It is clear from the survey that, in practice, the Income Tax Act could sometimes be interpreted incorrectly. The result of this erroneous interpretation of the Income Tax Act is that the section 11(a) deduction will not be claimed in the year of assessment the expenditure is ‘actually incurred’. If the taxpayer does not claim the section 11(a) deduction in the correct year of assessment the claim can be lost forever, resulting in financial loss for the taxpayer (Concentra (Pty) Ltd v CIR [1942] 12 SATC 95). The alternative is for the taxpayer to open, correct and re-submit a previous year's income tax return. If a client loyalty programme supplier incorrectly interprets and applies the Income Tax Act it might lead to an understatement of its total income tax liability, and penalties might follow.

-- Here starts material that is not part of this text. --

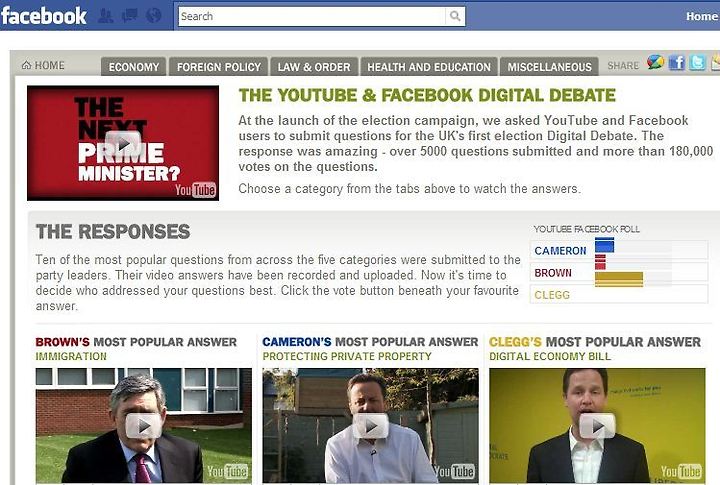Share on Facebook icon
The width and height of the screenshot is (720, 485).
coord(676,62)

Given the results of the research conducted, the general conclusion is that there are gaps in the interpretation and application of the Income Tax Act in respect of client loyalty programme transactions. There is also a lack of guidance from the South African Revenue Service (SARS) regarding the tax treatment of client loyalty programme transactions that requires urgent attention.

It is recommended that to ensure correct and consistent interpretation and application of the Income Tax Act, the South African Revenue Service (SARS) should formulate guidelines regarding the tax treatment of client loyalty programme transactions in the hands of the supplier (the taxpayer granting points or miles to consumers).

This article highlights important principles that might contribute to the body of knowledge to prepare guidelines on the tax treatment of client loyalty programme transactions in the hands of the supplier. This information could be of use to role players in the South African tax environment.